▶ _ABOUT THIS EXERCISE_:
Please output the records below in full, exactly as given, but without the images.

▶ _RECORDED DATA_:
Start of Block

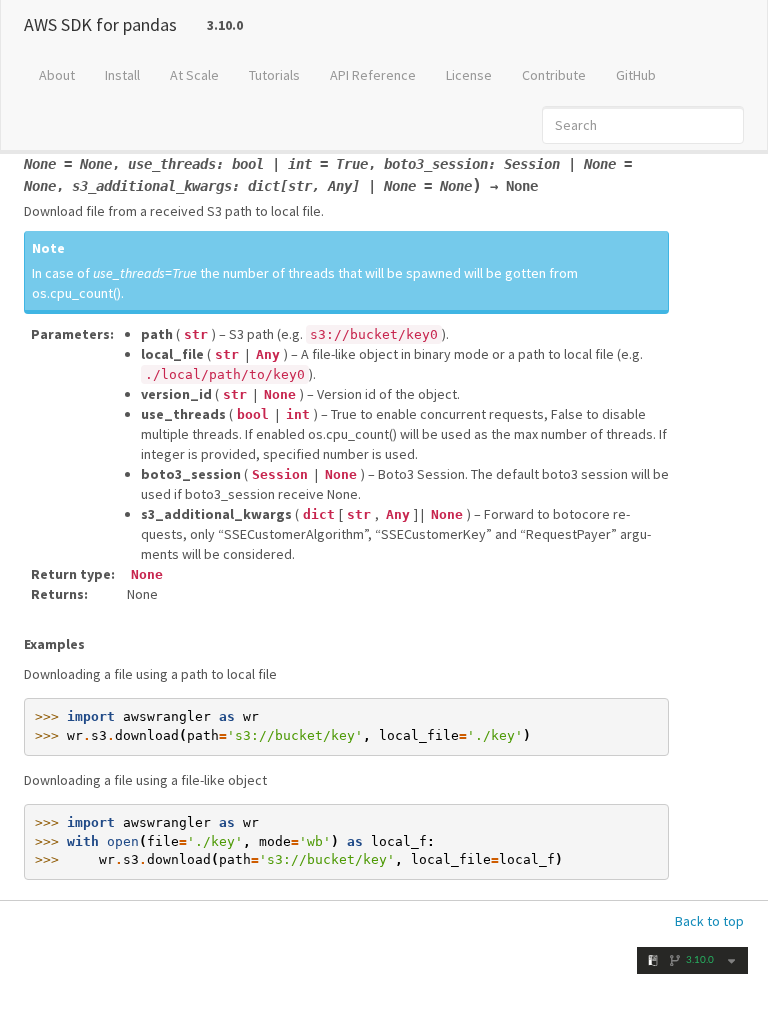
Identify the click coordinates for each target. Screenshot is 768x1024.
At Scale (194, 75)
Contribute (554, 75)
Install (122, 75)
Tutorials (274, 75)
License (469, 75)
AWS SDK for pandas (100, 24)
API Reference (373, 75)
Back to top (709, 921)
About (57, 75)
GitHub (636, 75)
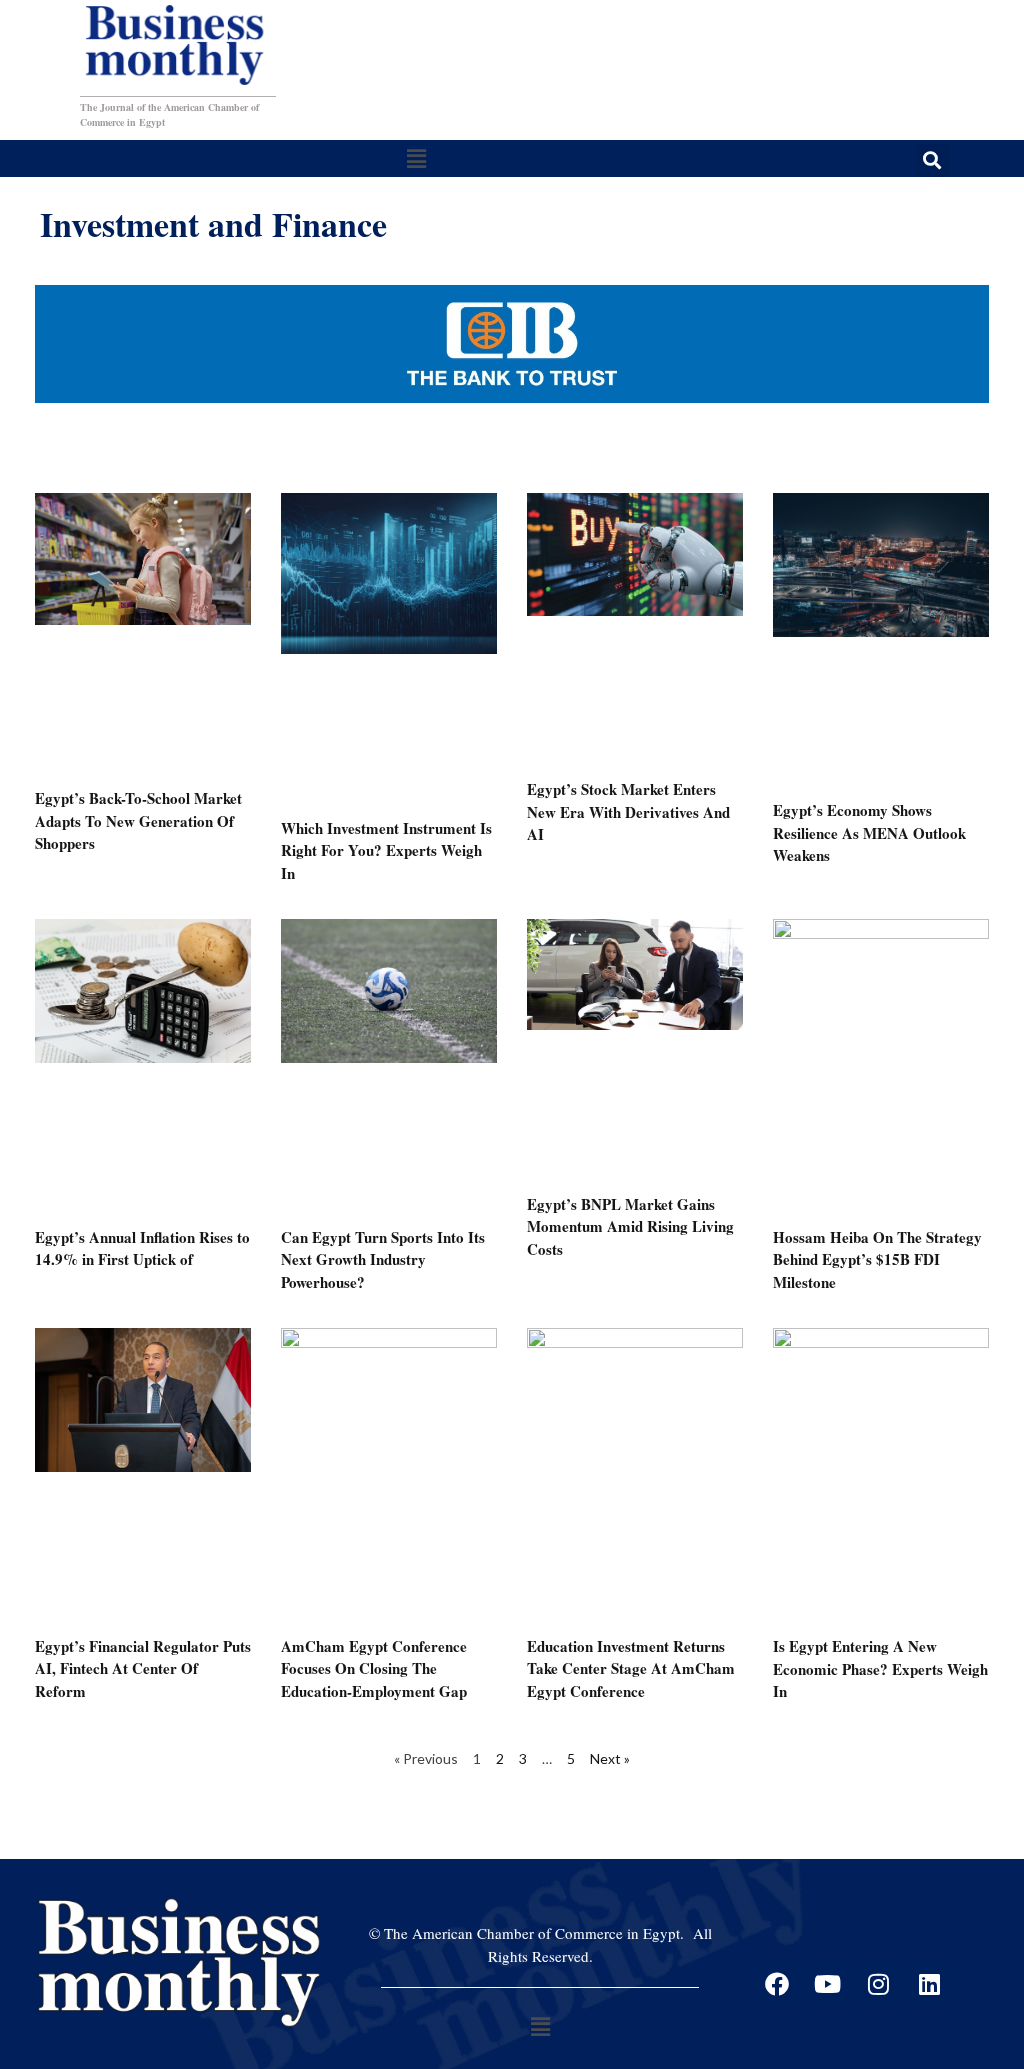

End of Block

▶ _ANSWER SECTION_:
Identify the click coordinates for each target. Screenshot is 768x1024.
At Scale (194, 75)
Contribute (554, 75)
Install (122, 75)
Tutorials (274, 75)
License (469, 75)
AWS SDK for pandas (100, 24)
API Reference (373, 75)
Back to top (709, 921)
About (57, 75)
GitHub (636, 75)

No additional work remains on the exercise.